[Stored data entries]
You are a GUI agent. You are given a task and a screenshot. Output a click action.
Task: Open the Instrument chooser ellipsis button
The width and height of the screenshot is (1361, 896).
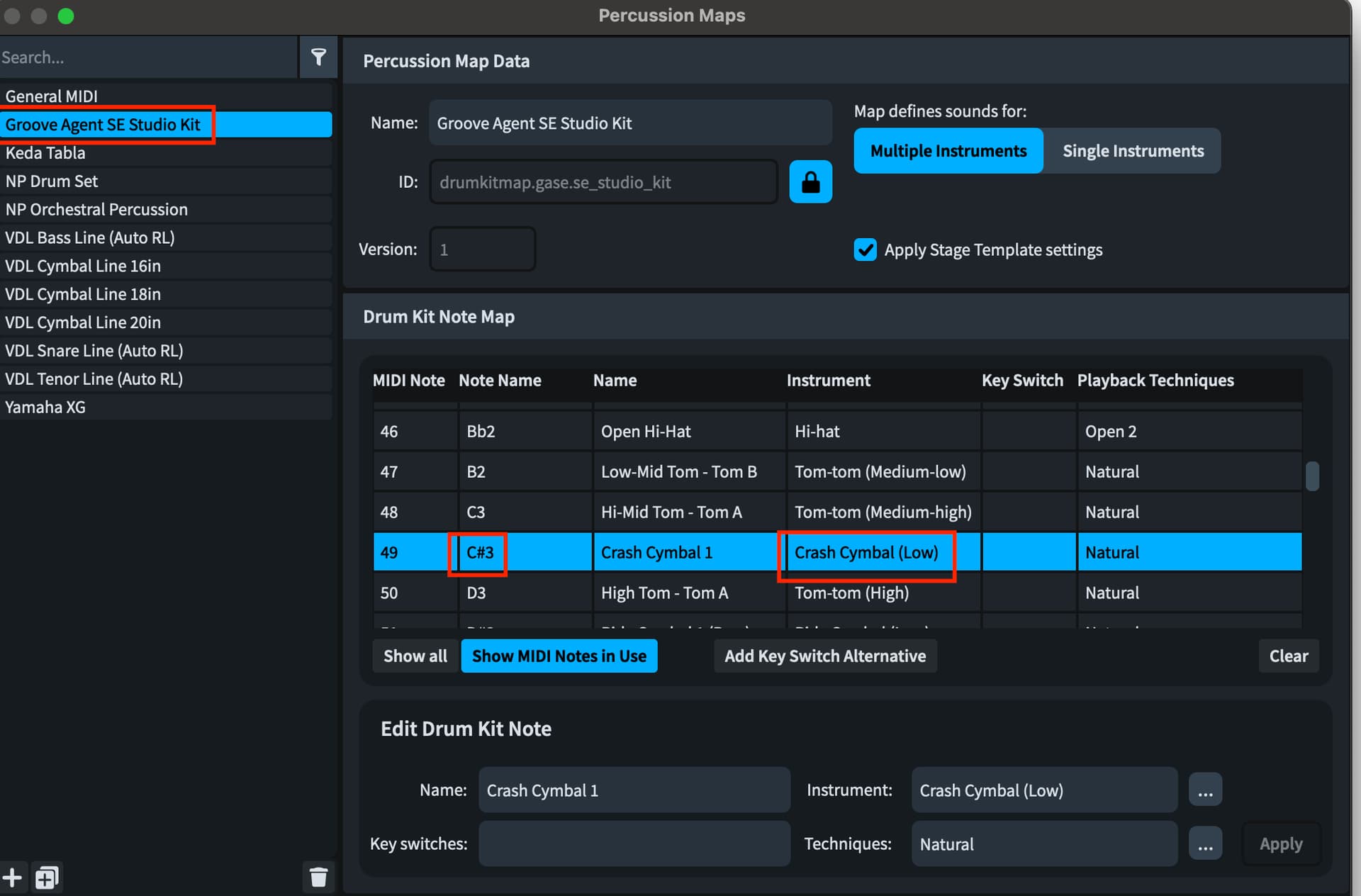[1204, 790]
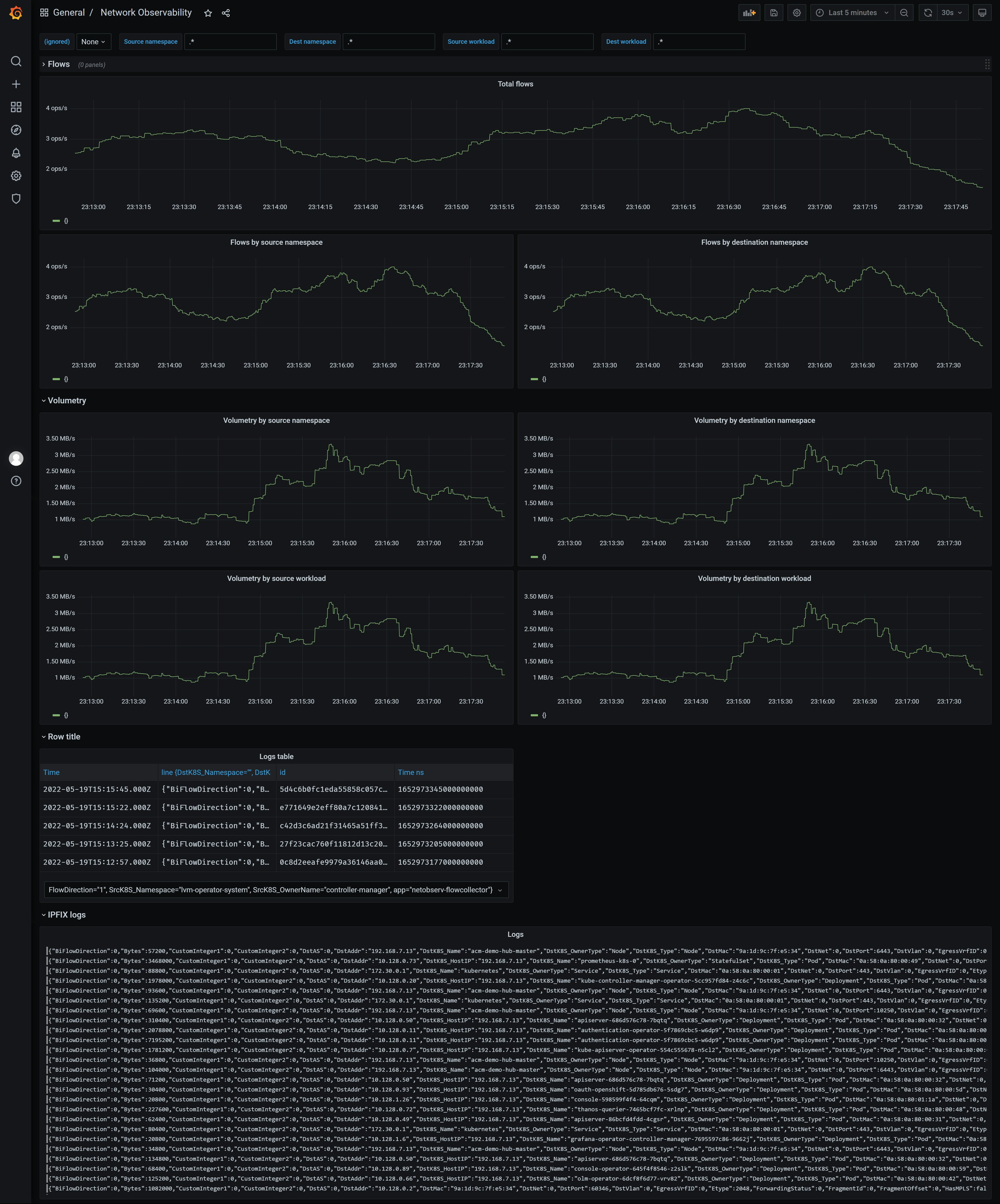Click the Source namespace input field

coord(230,41)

Try it:
Every record should be duplicated exactly, though any picture in it must be left out.

Response area:
You are a GUI agent. You are given a task and a screenshot. Output a click action.
Task: Open the Instrument chooser ellipsis button
The width and height of the screenshot is (1361, 896).
[1204, 790]
Click the Source namespace input field

coord(230,41)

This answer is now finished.